Work to complete: Please write out the data below word for word, starting with the line that contains "Open the Settings gear icon" and going on through the end of the data. Leave the pictures out of your answer.

Data for locating words and elements:

+-------+

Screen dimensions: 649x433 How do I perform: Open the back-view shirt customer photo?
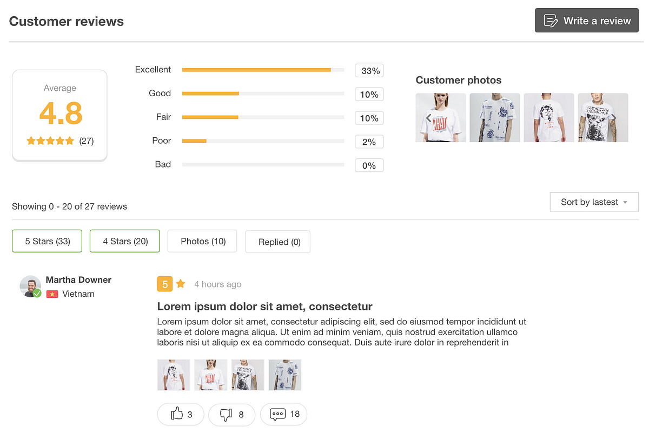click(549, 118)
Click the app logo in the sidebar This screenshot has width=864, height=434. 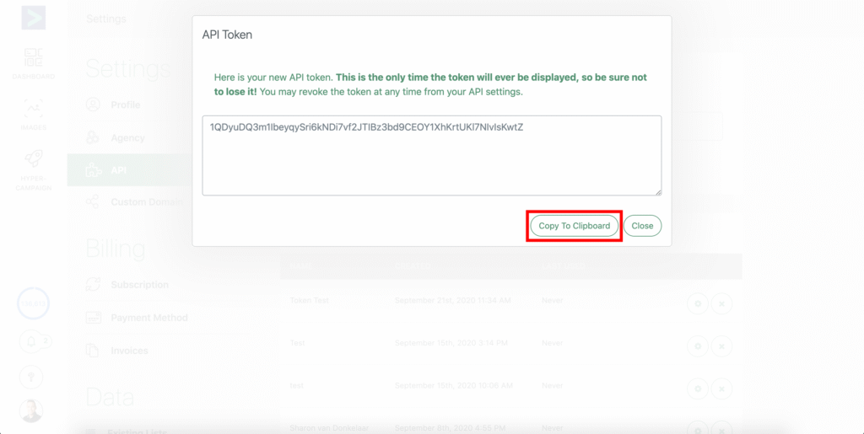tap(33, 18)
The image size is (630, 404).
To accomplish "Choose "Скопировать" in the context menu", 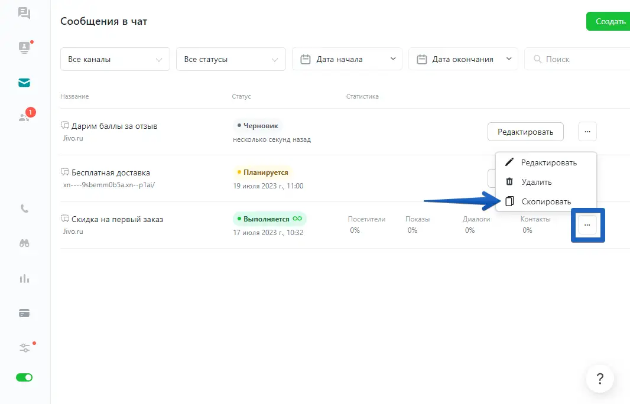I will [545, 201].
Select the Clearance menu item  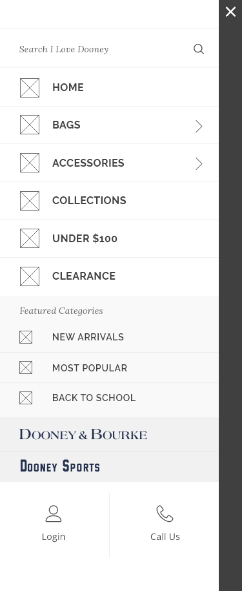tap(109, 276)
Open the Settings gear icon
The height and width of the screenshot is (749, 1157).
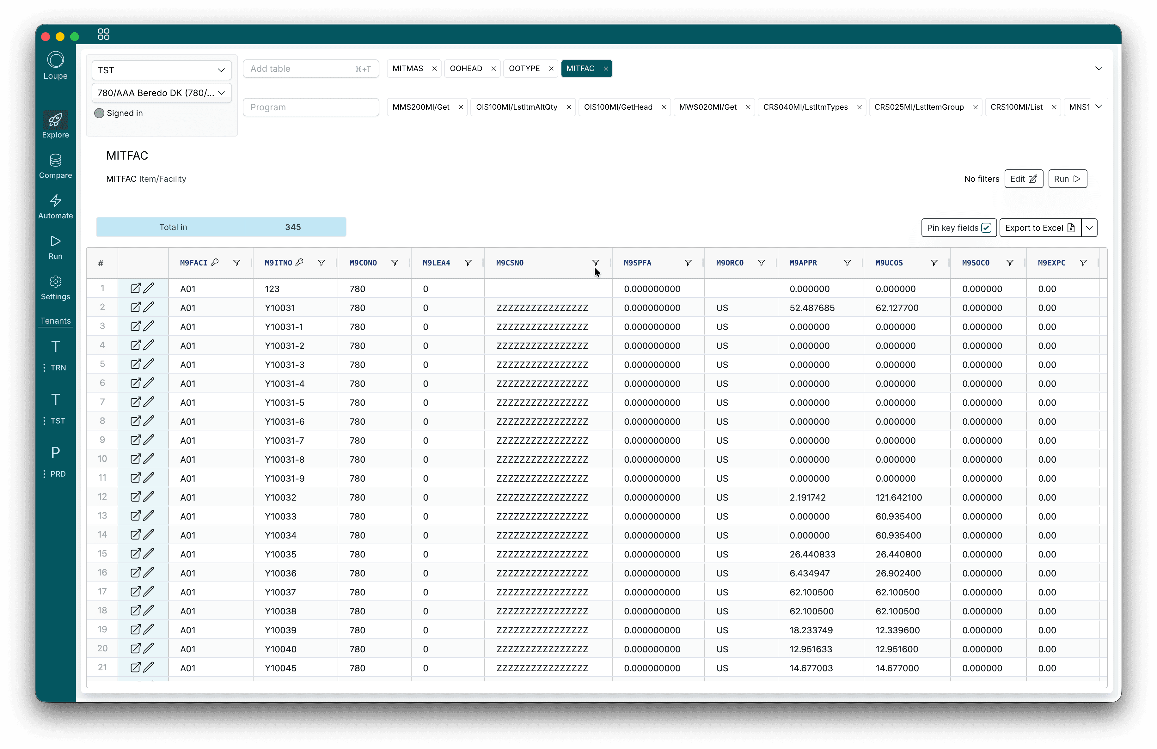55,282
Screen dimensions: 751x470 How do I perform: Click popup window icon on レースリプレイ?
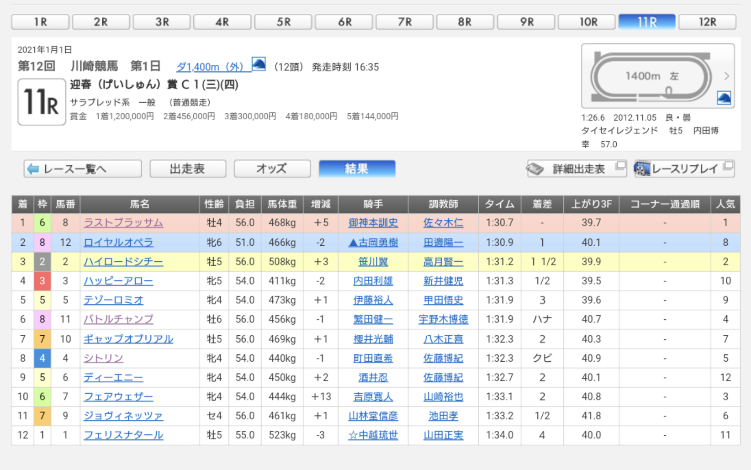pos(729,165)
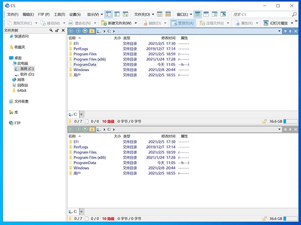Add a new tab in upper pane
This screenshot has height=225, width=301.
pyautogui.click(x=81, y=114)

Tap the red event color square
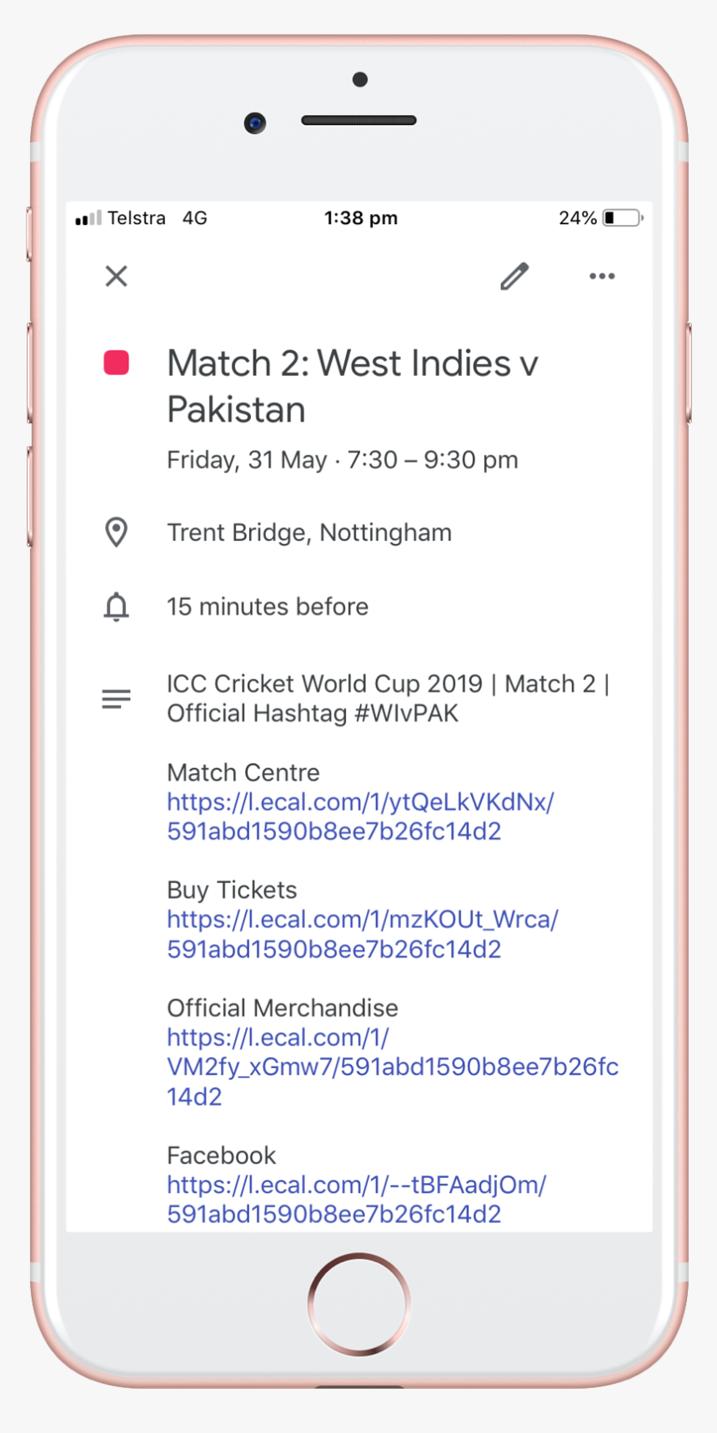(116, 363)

+-------+

Complete output:
Open the Settings gear icon
The height and width of the screenshot is (749, 1157).
55,282
Screen dimensions: 751x470 How do I perform: Click popup window icon on レースリプレイ?
pos(729,165)
Add a new tab in upper pane
This screenshot has height=225, width=301.
pyautogui.click(x=81, y=114)

Tap the red event color square
(116, 363)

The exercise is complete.